### EXTRAIT CHOISI ###

« Mes têtes en couleur », c’est le nom de la nouvelle série de tableaux signée la Montréalaise Joan Dumouchel et qui sera exposée du 11 au 28 juin à la Stone Distillery Gallery de Toronto. Seize œuvres y seront dévoilées dans une première présentation personnelle de l’artiste avec la Galerie Thompson Landry.

À y regarder de plus près, Joan Dumouchel peint comme écrit un romancier ou un scénariste! Et pour cause, sous ses traits et ses couleurs fantastiques et fantaisistes, elle semble habiter ses figures, ou plutôt ses personnages, et après l’avoir rencontrée virtuellement, il s’est avéré que l’inverse est vrai également!

Immersion dans le monde onirique d’une peintre qui manie le fusain avec les tripes, qui trempe son pinceau directement dans son cœur, et dont le travail s’apprécie avec les six sens!  

Lighting

S.C. : Tout d’abord, êtes-vous déçue du fait qu’il ne peut y avoir de vernissage à votre exposition à cause des mesures de sécurité sanitaires que l’on vit en ce moment, sachant que la réception d’ouverture pour un artiste peintre est très importante pour la suite ?

J.D. : Oui! C’est certain que c’est toujours agréable de rencontrer le public, discuter, partager et avoir un feedback direct avec lui, parce que nous autres artistes peintres, on est confinés presque durant toute l’année lorsqu’on peint, surtout que j’ai l’habitude de travailler seule dans mon atelier.

### DONNÉES FOURNIES ###

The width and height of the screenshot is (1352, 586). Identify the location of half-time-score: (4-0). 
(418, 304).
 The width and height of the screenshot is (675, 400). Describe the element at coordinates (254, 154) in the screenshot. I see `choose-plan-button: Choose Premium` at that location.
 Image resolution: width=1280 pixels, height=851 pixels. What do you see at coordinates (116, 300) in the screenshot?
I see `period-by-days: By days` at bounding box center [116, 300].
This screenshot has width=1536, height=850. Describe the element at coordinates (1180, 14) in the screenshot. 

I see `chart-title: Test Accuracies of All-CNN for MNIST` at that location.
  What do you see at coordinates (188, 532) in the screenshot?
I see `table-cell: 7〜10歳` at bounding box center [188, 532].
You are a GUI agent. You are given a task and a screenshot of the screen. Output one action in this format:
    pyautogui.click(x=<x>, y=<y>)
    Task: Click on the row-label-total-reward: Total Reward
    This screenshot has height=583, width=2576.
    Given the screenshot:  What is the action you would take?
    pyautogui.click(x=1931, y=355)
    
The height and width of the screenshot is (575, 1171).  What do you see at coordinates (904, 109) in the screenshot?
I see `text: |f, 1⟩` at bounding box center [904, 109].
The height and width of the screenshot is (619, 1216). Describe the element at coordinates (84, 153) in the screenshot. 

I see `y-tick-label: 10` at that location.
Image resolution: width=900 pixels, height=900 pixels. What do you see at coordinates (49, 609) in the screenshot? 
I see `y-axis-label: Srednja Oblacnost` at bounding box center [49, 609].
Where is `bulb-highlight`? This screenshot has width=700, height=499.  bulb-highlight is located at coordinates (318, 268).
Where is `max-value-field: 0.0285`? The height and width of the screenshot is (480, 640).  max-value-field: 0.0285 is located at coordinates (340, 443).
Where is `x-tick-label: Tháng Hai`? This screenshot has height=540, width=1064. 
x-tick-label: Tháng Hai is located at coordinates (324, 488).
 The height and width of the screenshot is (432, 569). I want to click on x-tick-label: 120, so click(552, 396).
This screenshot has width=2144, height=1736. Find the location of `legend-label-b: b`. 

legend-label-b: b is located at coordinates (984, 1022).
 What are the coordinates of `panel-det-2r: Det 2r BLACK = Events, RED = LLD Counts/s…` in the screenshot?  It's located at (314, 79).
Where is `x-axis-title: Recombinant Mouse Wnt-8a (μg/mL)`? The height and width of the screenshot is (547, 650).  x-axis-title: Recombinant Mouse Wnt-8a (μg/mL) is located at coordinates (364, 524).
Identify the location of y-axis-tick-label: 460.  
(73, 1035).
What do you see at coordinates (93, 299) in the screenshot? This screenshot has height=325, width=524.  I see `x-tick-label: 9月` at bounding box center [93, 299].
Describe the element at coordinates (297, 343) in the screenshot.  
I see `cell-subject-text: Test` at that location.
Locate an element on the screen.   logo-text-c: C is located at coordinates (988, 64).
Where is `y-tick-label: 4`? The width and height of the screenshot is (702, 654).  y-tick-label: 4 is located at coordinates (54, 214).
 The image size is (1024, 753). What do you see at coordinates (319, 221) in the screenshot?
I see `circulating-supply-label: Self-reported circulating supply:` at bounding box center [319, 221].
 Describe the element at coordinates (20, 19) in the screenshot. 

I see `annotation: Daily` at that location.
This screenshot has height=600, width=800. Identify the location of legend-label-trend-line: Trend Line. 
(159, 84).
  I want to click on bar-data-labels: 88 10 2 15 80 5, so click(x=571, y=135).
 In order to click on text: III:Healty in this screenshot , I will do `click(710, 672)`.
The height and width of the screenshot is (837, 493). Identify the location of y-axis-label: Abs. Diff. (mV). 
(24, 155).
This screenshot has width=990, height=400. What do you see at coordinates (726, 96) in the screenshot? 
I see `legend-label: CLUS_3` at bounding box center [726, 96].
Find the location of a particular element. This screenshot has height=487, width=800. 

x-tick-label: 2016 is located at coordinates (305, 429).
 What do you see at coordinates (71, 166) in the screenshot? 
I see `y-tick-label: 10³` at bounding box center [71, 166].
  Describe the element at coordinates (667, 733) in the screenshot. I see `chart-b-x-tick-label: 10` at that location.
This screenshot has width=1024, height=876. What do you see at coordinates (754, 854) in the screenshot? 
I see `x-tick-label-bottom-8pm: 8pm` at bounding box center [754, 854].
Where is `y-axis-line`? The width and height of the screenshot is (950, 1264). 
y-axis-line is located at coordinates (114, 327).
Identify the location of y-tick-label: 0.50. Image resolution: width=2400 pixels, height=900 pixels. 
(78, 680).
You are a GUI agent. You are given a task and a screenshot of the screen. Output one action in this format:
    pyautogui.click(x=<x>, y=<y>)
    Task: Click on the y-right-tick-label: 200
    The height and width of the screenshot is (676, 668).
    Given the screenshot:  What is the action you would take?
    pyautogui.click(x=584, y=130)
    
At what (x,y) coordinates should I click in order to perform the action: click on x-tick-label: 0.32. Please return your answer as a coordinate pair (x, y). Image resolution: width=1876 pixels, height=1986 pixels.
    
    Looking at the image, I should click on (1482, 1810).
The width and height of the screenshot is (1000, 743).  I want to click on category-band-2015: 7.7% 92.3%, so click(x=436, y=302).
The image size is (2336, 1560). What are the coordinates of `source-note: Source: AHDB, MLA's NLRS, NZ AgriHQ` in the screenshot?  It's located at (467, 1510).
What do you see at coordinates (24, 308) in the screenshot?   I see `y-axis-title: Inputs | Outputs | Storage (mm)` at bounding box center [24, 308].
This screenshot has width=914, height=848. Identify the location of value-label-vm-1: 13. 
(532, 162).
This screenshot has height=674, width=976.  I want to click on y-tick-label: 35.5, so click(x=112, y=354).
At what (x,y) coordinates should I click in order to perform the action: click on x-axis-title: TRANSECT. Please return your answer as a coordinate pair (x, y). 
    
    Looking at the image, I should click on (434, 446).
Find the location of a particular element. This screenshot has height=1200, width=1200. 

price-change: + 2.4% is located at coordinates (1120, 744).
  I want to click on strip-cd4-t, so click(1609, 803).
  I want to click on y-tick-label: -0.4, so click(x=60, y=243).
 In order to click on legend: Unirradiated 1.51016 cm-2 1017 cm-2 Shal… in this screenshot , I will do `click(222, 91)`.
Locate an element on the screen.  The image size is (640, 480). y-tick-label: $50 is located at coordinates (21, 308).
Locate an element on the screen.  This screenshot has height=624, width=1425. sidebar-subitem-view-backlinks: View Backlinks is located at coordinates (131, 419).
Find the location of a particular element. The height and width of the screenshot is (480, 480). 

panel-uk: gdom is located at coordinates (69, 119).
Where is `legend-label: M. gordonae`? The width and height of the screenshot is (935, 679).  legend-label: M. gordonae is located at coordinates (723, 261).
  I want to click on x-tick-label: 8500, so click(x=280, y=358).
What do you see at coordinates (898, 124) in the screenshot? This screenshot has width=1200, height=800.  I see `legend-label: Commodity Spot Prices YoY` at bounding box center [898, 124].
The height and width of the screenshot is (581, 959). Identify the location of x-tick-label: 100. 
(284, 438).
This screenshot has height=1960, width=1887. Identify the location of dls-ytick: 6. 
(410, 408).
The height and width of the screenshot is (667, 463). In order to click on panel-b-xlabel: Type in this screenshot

###

#### EXERCICES À FAIRE:
a: Reprenez le passage de l'article qui commence aux mots "S.C. : Tout d’abord, êtes-vous" et s'arrête après "pour la suite ?", en remplaçant "vernissage" par "lancement".
b: Reproduisez tel quel le morceau de la liste qui commence à la ligne contenant "I want to click on bar-data-labels: 88" et s'arrête après la ligne contenant "Looking at the image, I should click on (1482, 1810).", ces deux lignes comprises.
L'article et la liste n'ont aucun lien entre eux.

#### CORRIGÉ:
a:
S.C. : Tout d’abord, êtes-vous déçue du fait qu’il ne peut y avoir de lancement à votre exposition à cause des mesures de sécurité sanitaires que l’on vit en ce moment, sachant que la réception d’ouverture pour un artiste peintre est très importante pour la suite ?

b:
  I want to click on bar-data-labels: 88 10 2 15 80 5, so click(x=571, y=135).
 In order to click on text: III:Healty in this screenshot , I will do `click(710, 672)`.
The height and width of the screenshot is (837, 493). Identify the location of y-axis-label: Abs. Diff. (mV). 
(24, 155).
This screenshot has width=990, height=400. What do you see at coordinates (726, 96) in the screenshot? 
I see `legend-label: CLUS_3` at bounding box center [726, 96].
Find the location of a particular element. This screenshot has height=487, width=800. 

x-tick-label: 2016 is located at coordinates (305, 429).
 What do you see at coordinates (71, 166) in the screenshot? 
I see `y-tick-label: 10³` at bounding box center [71, 166].
  Describe the element at coordinates (667, 733) in the screenshot. I see `chart-b-x-tick-label: 10` at that location.
This screenshot has width=1024, height=876. What do you see at coordinates (754, 854) in the screenshot? 
I see `x-tick-label-bottom-8pm: 8pm` at bounding box center [754, 854].
Where is `y-axis-line`? The width and height of the screenshot is (950, 1264). 
y-axis-line is located at coordinates (114, 327).
Identify the location of y-tick-label: 0.50. Image resolution: width=2400 pixels, height=900 pixels. 
(78, 680).
You are a GUI agent. You are given a task and a screenshot of the screen. Output one action in this format:
    pyautogui.click(x=<x>, y=<y>)
    Task: Click on the y-right-tick-label: 200
    The height and width of the screenshot is (676, 668).
    Given the screenshot:  What is the action you would take?
    pyautogui.click(x=584, y=130)
    
At what (x,y) coordinates should I click in order to perform the action: click on x-tick-label: 0.32. Please return your answer as a coordinate pair (x, y). Image resolution: width=1876 pixels, height=1986 pixels.
    
    Looking at the image, I should click on (1482, 1810).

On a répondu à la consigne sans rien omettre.